Tellement heureux que quelques lignes plus loin : « Dehors les gouttes explosaient comme de petites bombes. On entendait rôder le souffle du tonnerre. La pluie me détrempa en quelques secondes. Je ne frissonnai même pas. Je me sentais à l’abri de tout, imperméable aux affaires du monde ».
Une dernière citation, page 79 : « Posée sur le hublot, immobile, une mouche contemplait le spectacle de cette immensité. D’où venait-elle ? Combien de couloirs, de dédales avait-elle traversés avant de monter à bord ? Quel facétieux destin l’avait poussée à entreprendre ce périple ? Pour l’instant, aux yeux du monde que nous survolions, elle et moi étions deux passagers d’égale insignifiance ».
LE GRAIN DE SEL DE LA SL
Oui, en effet, un bien beau livre. Il est sorti pour la première fois en 1999 et l’on reconnaît pourtant bien l’auteur du Prix Goncourt 2019. Son écriture fluide (même si les « vrais » dialogues sont plutôt rares), « poéticomique », descriptive à souhait et riche de mots ; une femme morte dans un petit avion – ici, il s’agit de la mère de Paul ; la présence d’un chien aimé, une réflexion sur les livres et l’écriture, leur (in)utilité (pour l’auteur et les lecteurs), leur vanité, leur intérêt : il a mesuré la hauteur de sa pile de livres et les a pesés. L’amour de la nature même si elle peur se montrer hostile, le respect des Amérindiens…

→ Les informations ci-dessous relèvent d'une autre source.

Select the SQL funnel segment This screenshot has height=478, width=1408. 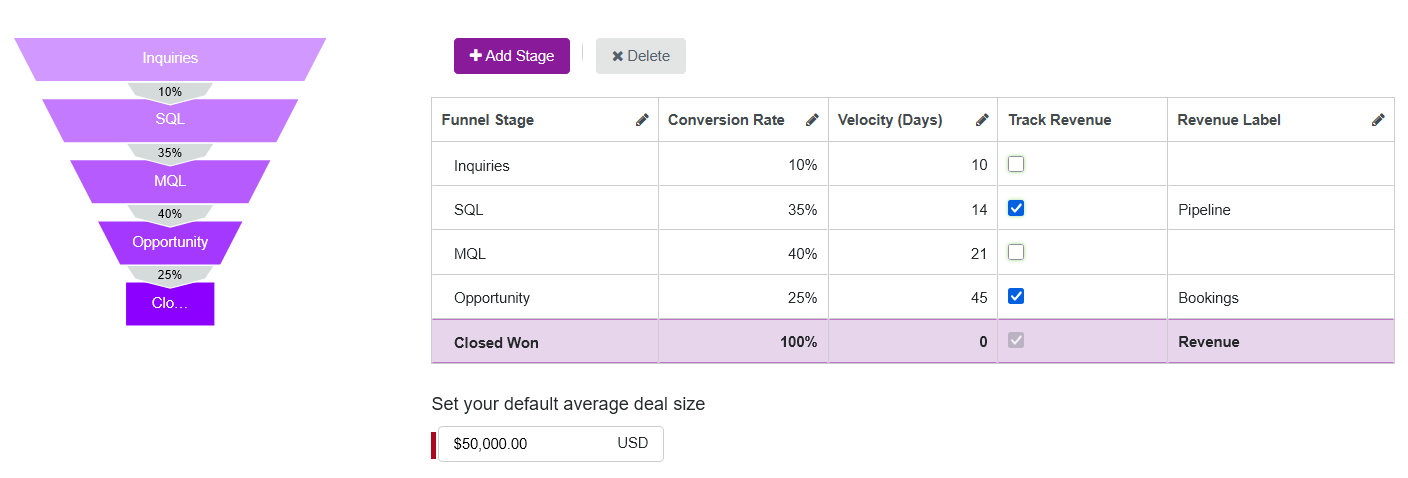click(x=170, y=119)
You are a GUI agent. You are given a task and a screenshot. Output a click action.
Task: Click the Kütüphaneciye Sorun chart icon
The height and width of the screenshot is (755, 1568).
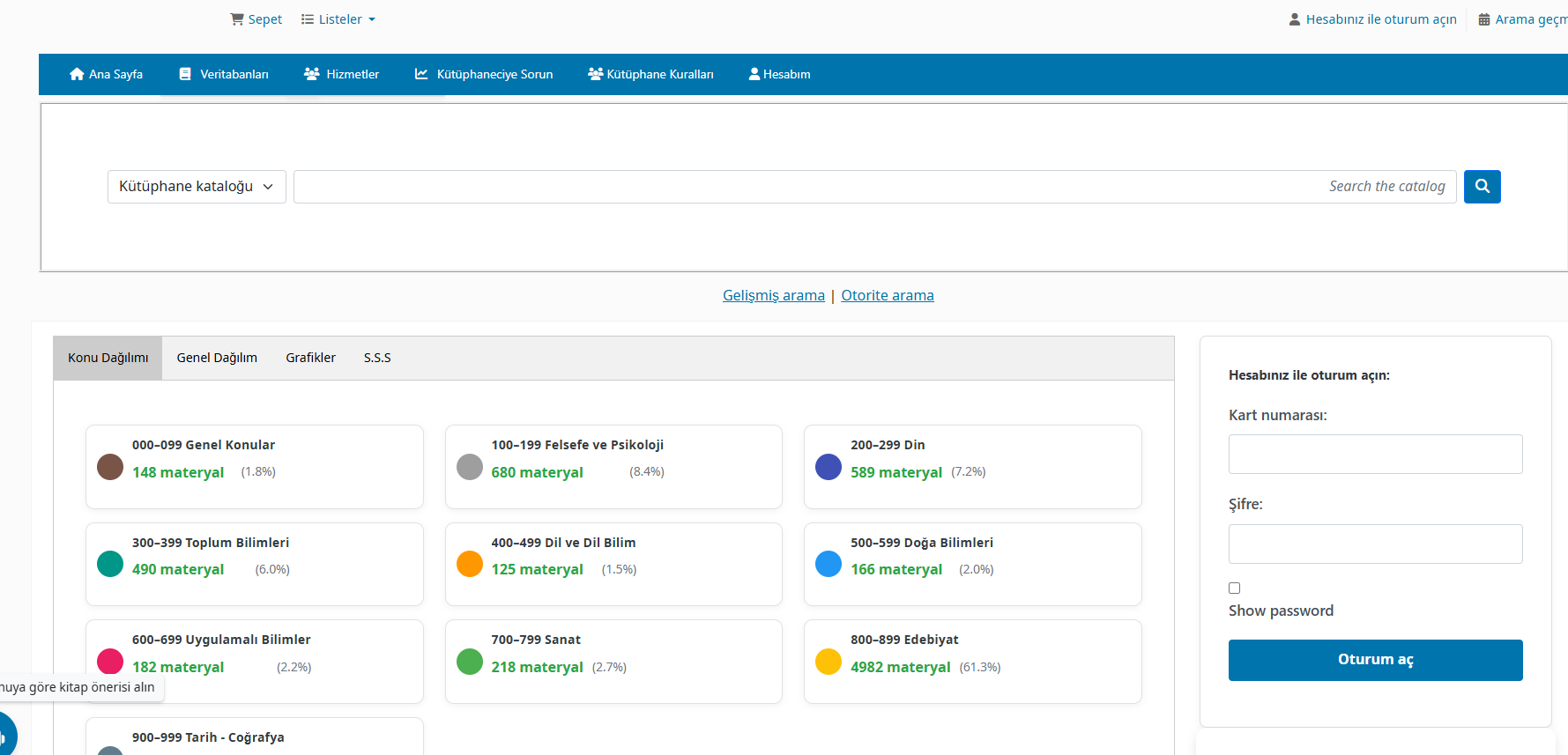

Mais c’est surtout l’autodérision et la remise en question permanente de lui-même que j’apprécie chez Jean-Paul Dubois, ici encore moins complaisant avec lui qu’avec ceux qui l’entourent. La manière dont le narrateur, lui-même écrivain, parle de ses livres est désopilante et l’on sent bien que le discours est sincère et ne comporte pas une once de fausse modestie. Beaucoup de réflexions d’ordre général, toutes sonnant juste.
J’ai beaucoup souri, beaucoup ri, certaines scènes sont hilarantes, telle la description de ses spermatozoïdes infertiles ou les rêves-visions-monologues de Paul perdu dans la forêt alors que la situation ne se prête vraiment pas au rire. Ce chapitre, « Les bois sales », mon préféré, est un morceau de bravoure d’une trentaine pages et je l’ai lu deux fois de suite tant le mélange de danger, de peur, d’humour noir, et d’introspection est subtil. Sa façon, aussi, de s’appeler parfois « le demi-fils ». A lire sous la couette ou à moins d’un mètre d’un radiateur. Un vrai petit bijou. Reste que j’ai été moins émue qu’avec La succession et le Goncourt mais là, on frôle l’excellence.